- _WHAT YOU SHOULD DO_
Carry on the bug report about the daemon dying silently on background-thread exceptions, picking up after its last sentence.

- _PAGE EXCERPT_
******

🐛 Daemon silently dies on background-thread exceptions — no crash log, no notification

## Summary

The daemon has no process-level handlers for unhandled exceptions on background threads or unobserved tasks. When `SubAgentActor` hit its 10-iteration limit and issued a forced text response (`FireLlmCall(forceNoTools: true)`), the daemon stopped writing to its log mid-turn and the process disappeared. No `crash-*.log` was written. No Slack/webhook notification fired. `dmesg` and `journalctl` had nothing.

Repro steps aren't minimal yet — I hit it once during live smoke testing of the sub-agent streaming fix — but the observability gap exists regardless of the proximate cause.

******

- _MATERIAL_
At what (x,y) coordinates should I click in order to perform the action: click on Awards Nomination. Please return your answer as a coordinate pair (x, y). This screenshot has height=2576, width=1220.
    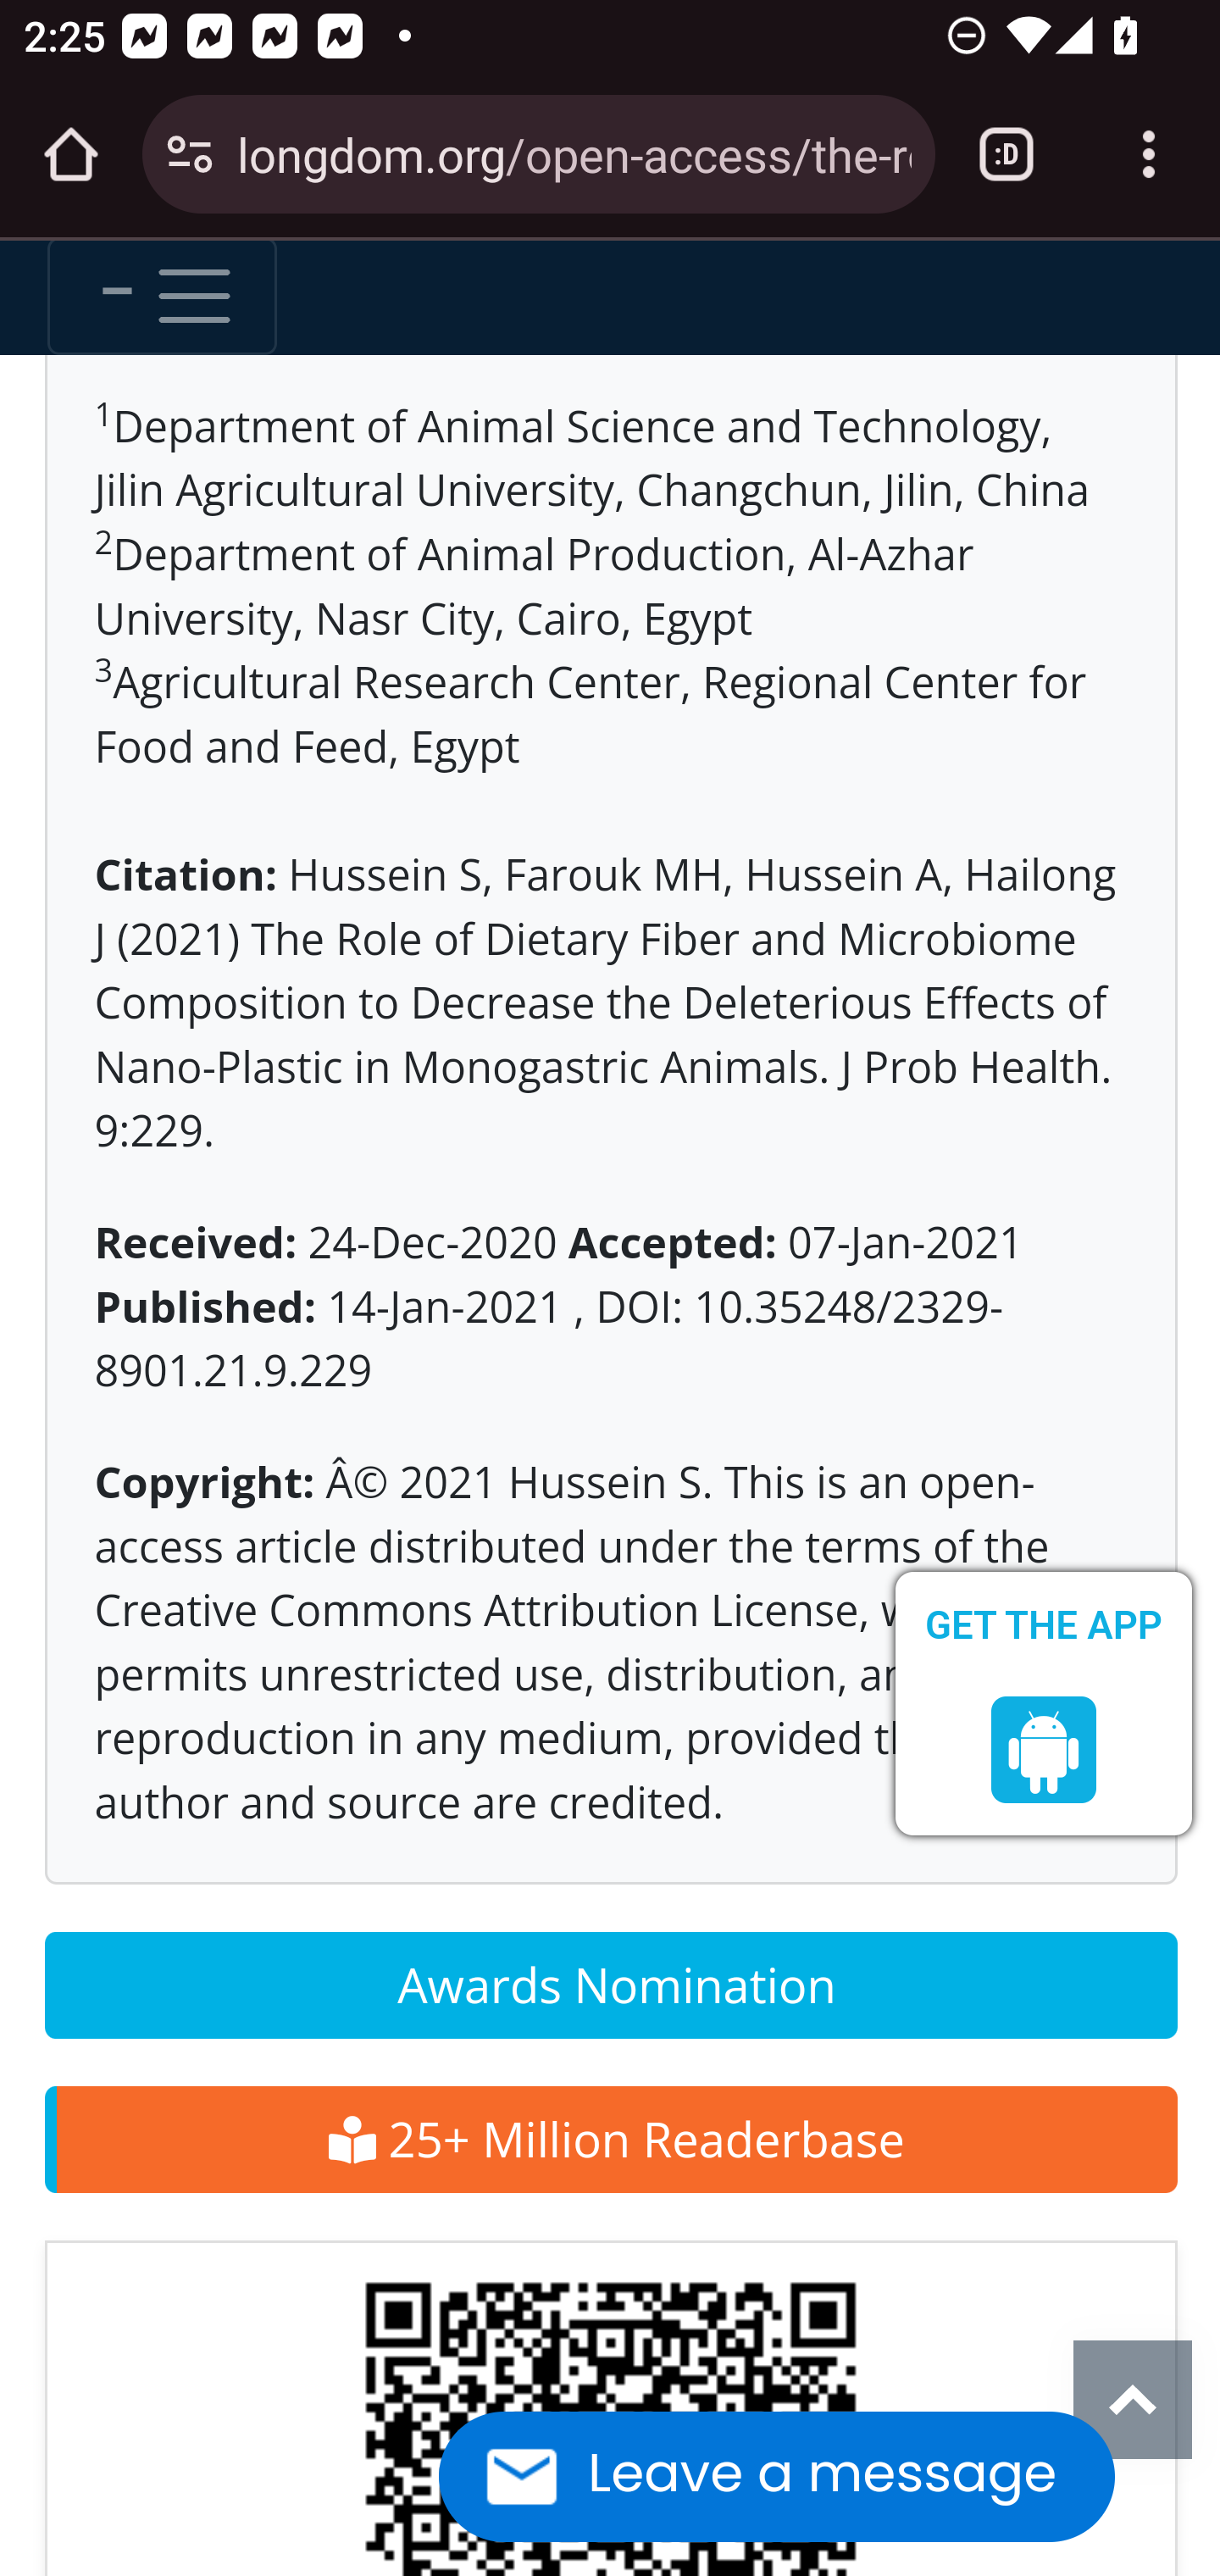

******

- _RESPONSE TO THE EXERCISE_
## Evidence

- `src/Netclaw.Daemon/Program.cs:79-83` — the only exception handler is a synchronous `try`/`catch` around `Main` that calls `CrashLogWriter.Write(ex, "daemon")`
- `grep -r "AppDomain.CurrentDomain.UnhandledException\|UnobservedTaskException\|FirstChanceException" src/Netclaw.Daemon/` → **no matches**
- Many fire-and-forget task patterns exist (`_ = InvokeLlmAsync(...)`, `_ = ExecuteToolsAsync(...)` in `SubAgentActor`, actor receive handlers that create tasks). Any unhandled exception in those, or any failure in MEAI's streaming enumerators, produces an `UnobservedTaskException` that crashes the process under newer .NET defaults.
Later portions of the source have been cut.